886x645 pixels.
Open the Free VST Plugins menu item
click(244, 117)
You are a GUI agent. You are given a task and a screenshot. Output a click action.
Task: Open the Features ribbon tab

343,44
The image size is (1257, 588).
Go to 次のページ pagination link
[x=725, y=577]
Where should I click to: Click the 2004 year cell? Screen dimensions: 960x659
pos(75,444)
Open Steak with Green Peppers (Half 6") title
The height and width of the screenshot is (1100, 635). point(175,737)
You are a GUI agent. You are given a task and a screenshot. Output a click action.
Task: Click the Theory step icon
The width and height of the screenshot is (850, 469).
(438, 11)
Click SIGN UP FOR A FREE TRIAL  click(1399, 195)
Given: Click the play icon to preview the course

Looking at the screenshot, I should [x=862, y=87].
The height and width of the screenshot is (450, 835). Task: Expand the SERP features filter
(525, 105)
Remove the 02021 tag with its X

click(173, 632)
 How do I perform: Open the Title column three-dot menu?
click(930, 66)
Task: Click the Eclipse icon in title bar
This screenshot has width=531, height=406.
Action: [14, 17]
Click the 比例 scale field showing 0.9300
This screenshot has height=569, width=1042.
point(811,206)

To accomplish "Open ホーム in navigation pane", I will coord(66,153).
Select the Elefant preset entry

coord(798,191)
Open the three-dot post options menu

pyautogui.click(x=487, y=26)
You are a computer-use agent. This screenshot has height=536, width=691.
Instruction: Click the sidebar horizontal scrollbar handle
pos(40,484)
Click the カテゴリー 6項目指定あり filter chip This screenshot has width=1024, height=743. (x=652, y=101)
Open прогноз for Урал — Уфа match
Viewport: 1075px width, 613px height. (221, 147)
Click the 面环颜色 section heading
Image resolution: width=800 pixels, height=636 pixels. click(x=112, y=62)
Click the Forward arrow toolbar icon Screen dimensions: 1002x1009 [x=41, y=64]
· · · · ·
Print all of the records, leaving each one exactly as it appears above.

Task output:
886x645 pixels.
Open the Free VST Plugins menu item
click(244, 117)
You are a GUI agent. You are given a task and a screenshot. Output a click action.
Task: Open the Features ribbon tab

343,44
The image size is (1257, 588).
Go to 次のページ pagination link
[x=725, y=577]
Where should I click to: Click the 2004 year cell? Screen dimensions: 960x659
pos(75,444)
Open Steak with Green Peppers (Half 6") title
The height and width of the screenshot is (1100, 635). point(175,737)
You are a GUI agent. You are given a task and a screenshot. Output a click action.
Task: Click the Theory step icon
The width and height of the screenshot is (850, 469).
(438, 11)
Click SIGN UP FOR A FREE TRIAL  click(1399, 195)
Given: Click the play icon to preview the course

Looking at the screenshot, I should [x=862, y=87].
The height and width of the screenshot is (450, 835). Task: Expand the SERP features filter
(525, 105)
Remove the 02021 tag with its X

click(173, 632)
 How do I perform: Open the Title column three-dot menu?
click(930, 66)
Task: Click the Eclipse icon in title bar
This screenshot has width=531, height=406.
Action: [14, 17]
Click the 比例 scale field showing 0.9300
This screenshot has height=569, width=1042.
point(811,206)

To accomplish "Open ホーム in navigation pane", I will coord(66,153).
Select the Elefant preset entry

coord(798,191)
Open the three-dot post options menu

pyautogui.click(x=487, y=26)
You are a computer-use agent. This screenshot has height=536, width=691.
Instruction: Click the sidebar horizontal scrollbar handle
pos(40,484)
Click the カテゴリー 6項目指定あり filter chip This screenshot has width=1024, height=743. (x=652, y=101)
Open прогноз for Урал — Уфа match
Viewport: 1075px width, 613px height. (221, 147)
Click the 面环颜色 section heading
Image resolution: width=800 pixels, height=636 pixels. click(x=112, y=62)
Click the Forward arrow toolbar icon Screen dimensions: 1002x1009 [x=41, y=64]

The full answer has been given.